Yes this was it. I guess there is no need for me to post it now. Being new to the forum I had no idea what the rules for posting were. Hell, I couldn't even find any rules. I DO see they award you points and I don't surmise they are for being good little boys or girls.
You hit the nail on the head sleeptech. It's all about the money! In a post on another forum I have been following in reference to issues of possible Hypercapnia caused from clogged vents on the P10. The doctor did quite an extensive study and when he approached ResMed they ignored it. Further down in this thread Sierra tested the Swift FX vs the P10 and mentioned the vent on the Swift FX was fairly powerful. I agree it is, but I feel safer knowing it is venting than I do with a P10 which I have to reach up and and can hardly feel. Personally I am not sure ResMed is the only one replacing quality products with cheaper ones. I have my doubts about the DreamStation lasting as long as my Respironics System One lasted. (8 years)
Am I allowed to supply a link from another forum or is that frowned upon? The link is in reference to Hypercapnia and surprisingly it is now believed the blockage may becoming from moisture coming from a heated Climateline hose.
" *I think that some years from now we will look back on mouth taping as a short term obsession or trend. :P
Hopefully by then there will be real solutions to the problems that drive people to such extremes."*
Well said Mr. Gremlin. I doubt seriously it will be "some years from now", but much sooner. Sad part of the whole thing is someone dies in there sleep with a Cpap attached to their face and they will just say "natural causes", so rarely would there be an investigation to find the true cause. I also believe we may hear a lot more about the blockage in the vents of the P10 of which I am a user as it is my favorite pillow mask.

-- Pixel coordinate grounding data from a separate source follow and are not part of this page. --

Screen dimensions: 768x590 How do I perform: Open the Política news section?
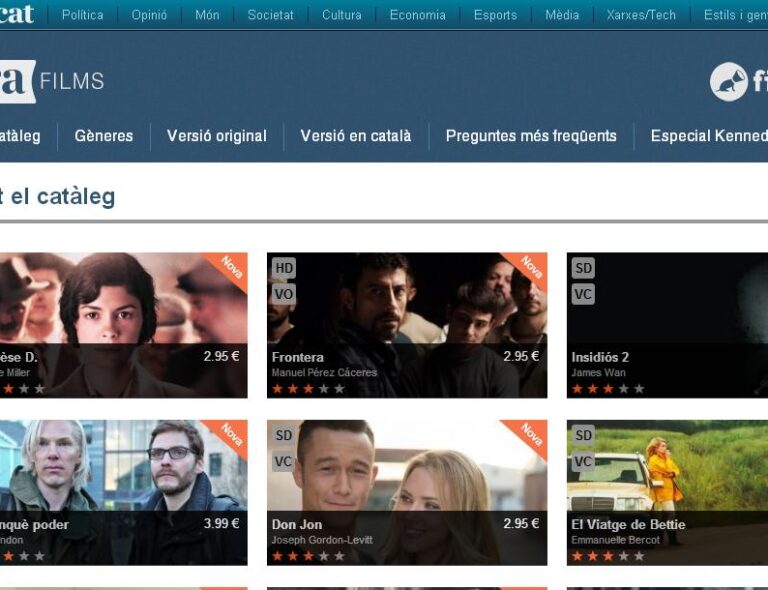(82, 15)
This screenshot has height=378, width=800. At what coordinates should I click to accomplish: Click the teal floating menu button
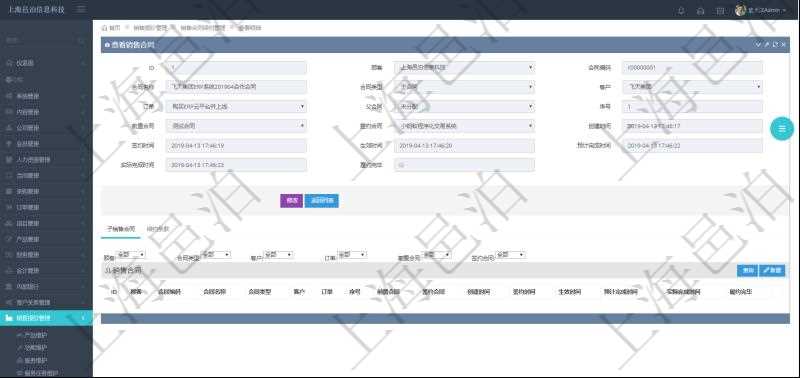coord(782,129)
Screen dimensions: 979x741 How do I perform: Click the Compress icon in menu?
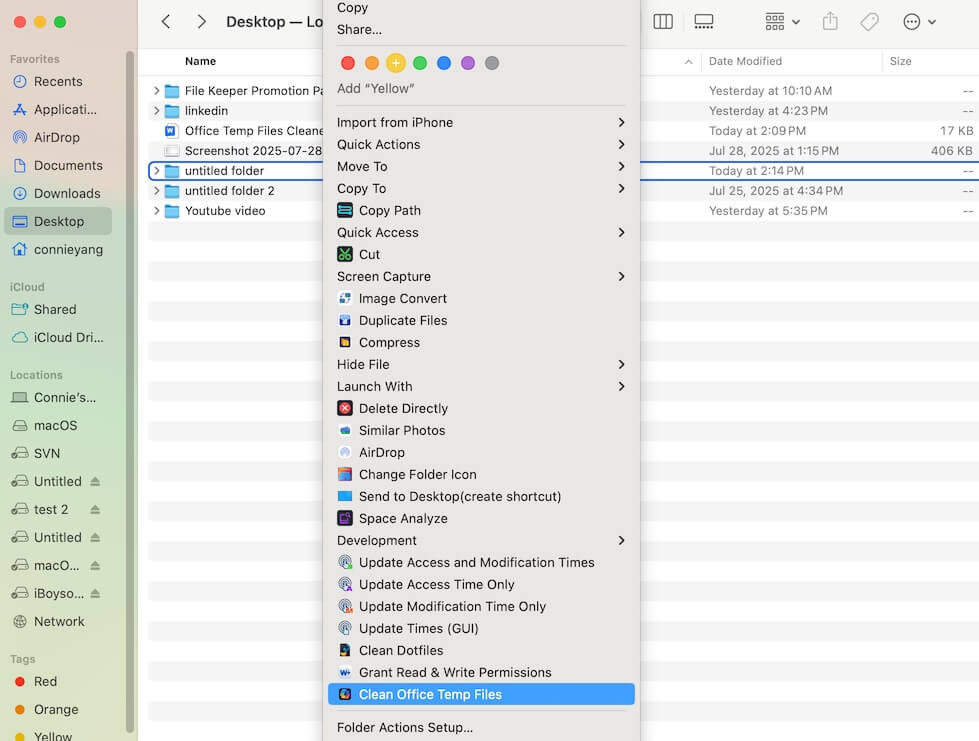coord(345,342)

Given a choice I'd choose neither. However it is nowhere near being "worse" as the FFM has room to fill up and only takes a second to remove it. You are missing my point. I suggested to give a warning when advising someone as there are elements of danger. Personally I won't wear it if I am sick from congestion or flu.
Please use extreme caution with mouth taping, especially a Resmed P10. There has been reports on another forum of the vents clogging (possibly due to dirty unchanged filters) even more so if you have any respiratory issues. I also caution never to mouth tape if you are suffering unsettled stomach or flu like issues. If you vomit with a taped mouth, you will swallow into your lungs and the extreme acid and choking may kill you. Don't forget what may happen if you have a power failure. Your breathing will get much more difficult due to the air shutting off. I truly believe the human mind is powerful enough to train ourselves to breath out of our mouths. I am living proof of that! I honestly feel a stern warning must be given out when recommending someone tape their mouth.

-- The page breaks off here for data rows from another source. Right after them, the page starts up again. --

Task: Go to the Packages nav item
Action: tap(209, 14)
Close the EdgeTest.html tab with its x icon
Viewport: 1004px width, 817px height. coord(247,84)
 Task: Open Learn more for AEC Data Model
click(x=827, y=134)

First post here. Two year Cpap user. The AHI sure seems to be the gold standard especially at the doctors office. It should be everyone's desire to achieve the lowest number possible, but not at the expense of sleeping well or feeling better. I have used 10 different masks in my short 2 year usage, full face, nasal & nasal pillows. I presently use pillows but in the beginning I had a difficult time with a pillow because I was a mouth breather. With continued practice I learned to keep my tongue at the top of my mouth and learned to breath solely out of my nose. I have seen my AHI remain consistently <1.00. I truly feel the first place to start is a proper, comfortable fitting mask. For some of us it takes a long time and sometimes it doesn't hurt to go back and try previously used masks you didn't care for.